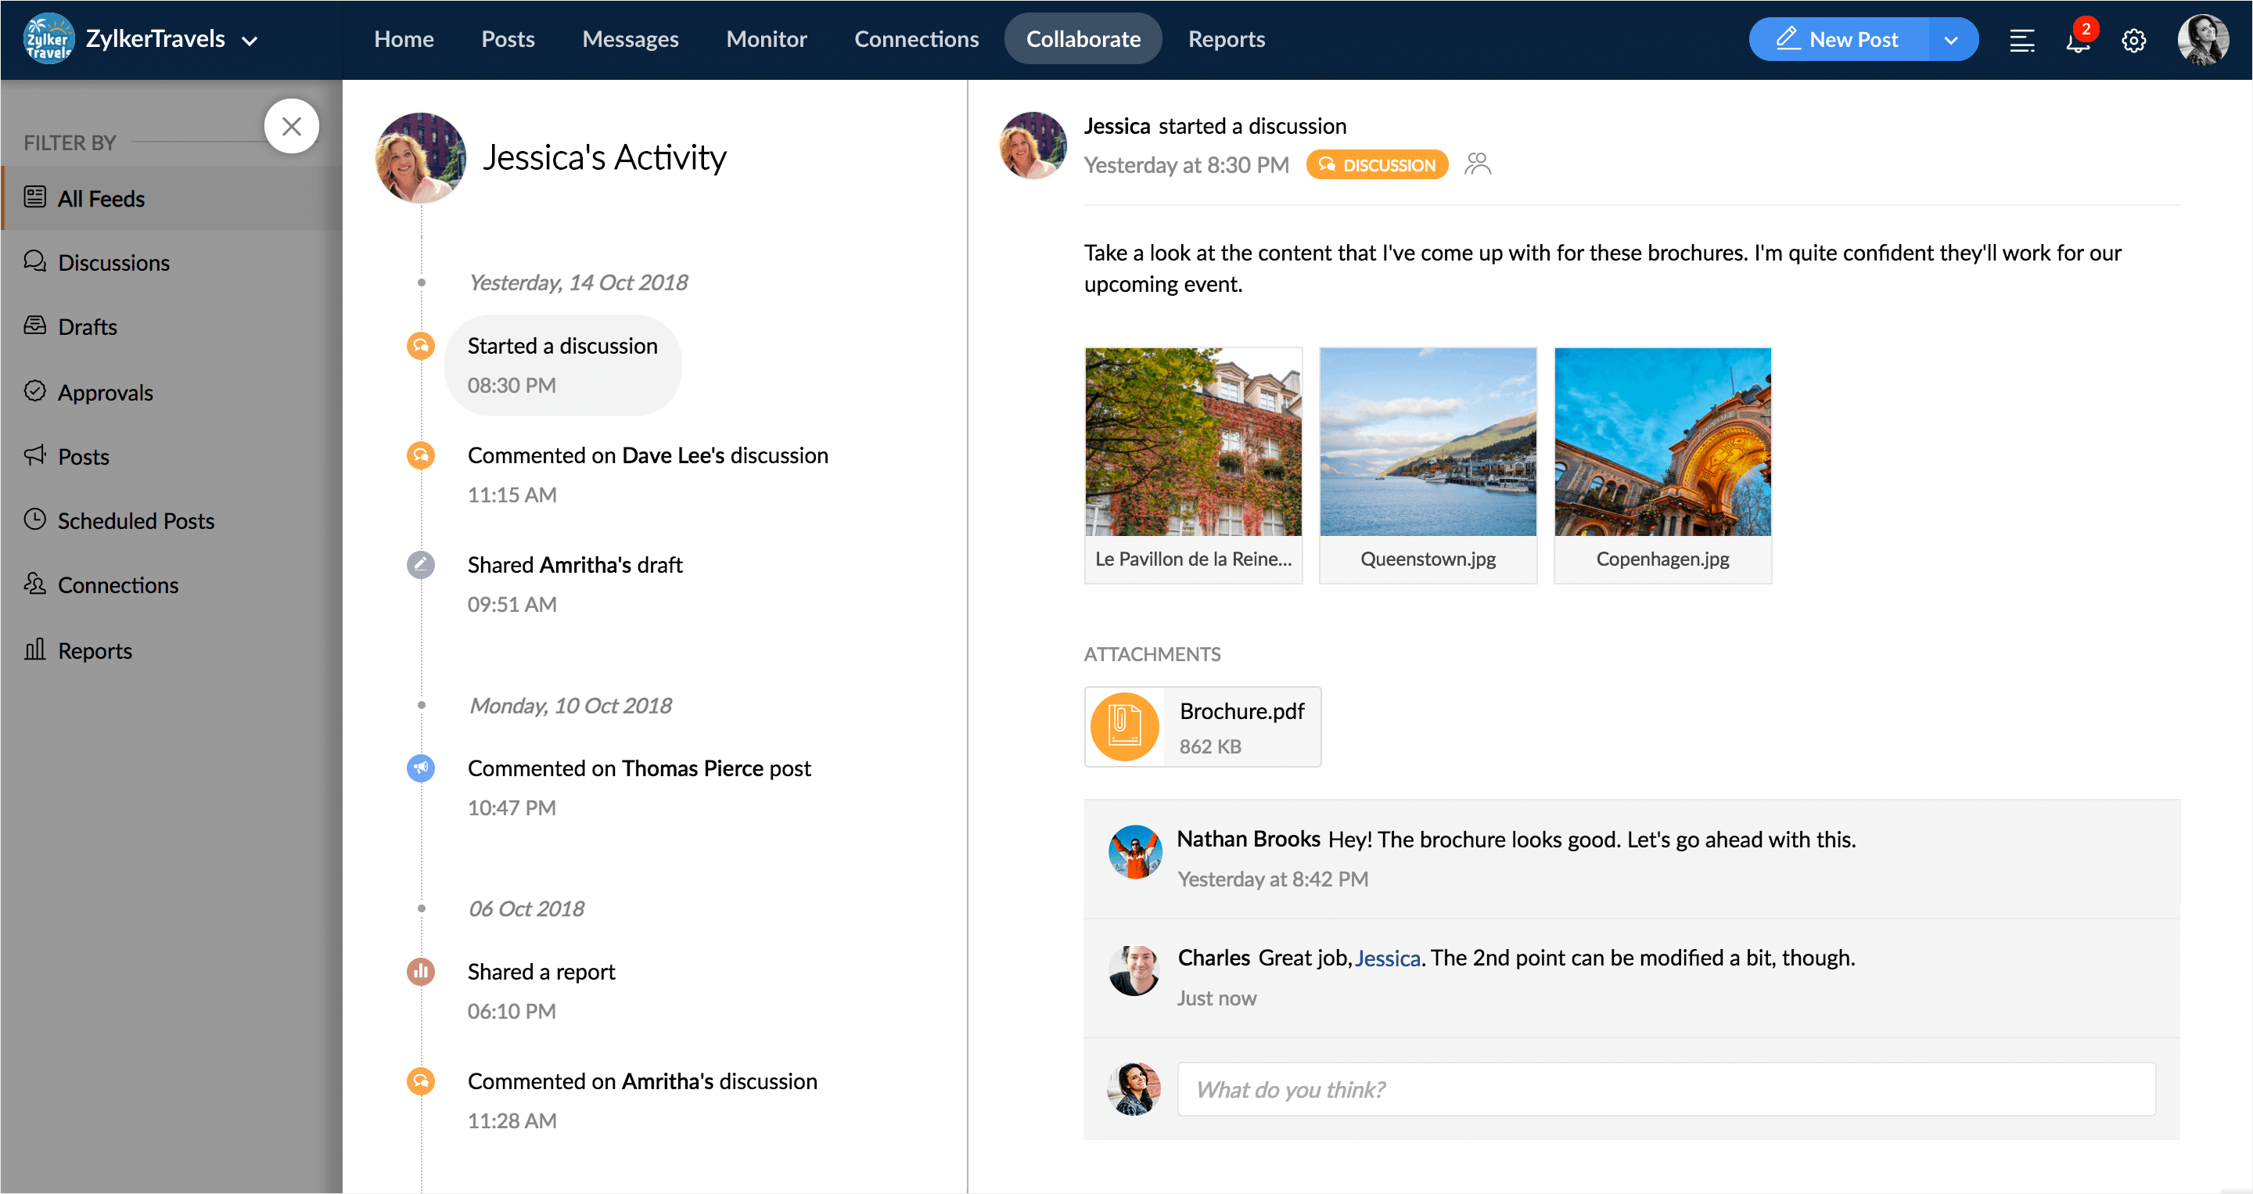Expand the ZylkerTravels brand dropdown

click(250, 40)
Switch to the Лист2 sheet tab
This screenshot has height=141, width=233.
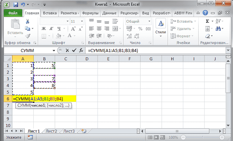51,131
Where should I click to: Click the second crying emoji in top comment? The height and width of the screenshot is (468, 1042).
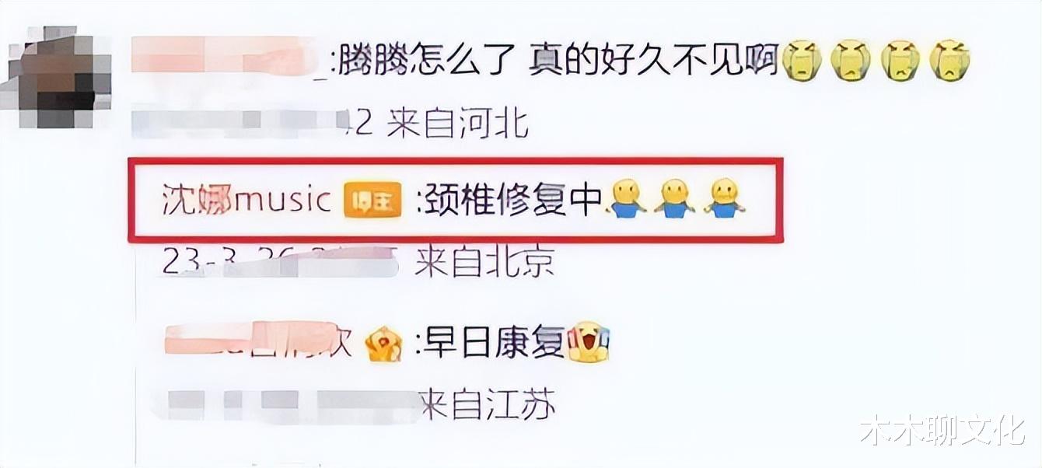pos(851,61)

════════

▸ **DIRECTIONS**
Rewrite the rows starting at the line containing "Where should I" and ending at the end of the rows, replacing "top comment" with "first comment" and keeping everything else unchanged. Leave the pictures out of your answer.

▸ **COMPLETE ANSWER**
Where should I click to: Click the second crying emoji in first comment? The height and width of the screenshot is (468, 1042).
pos(851,61)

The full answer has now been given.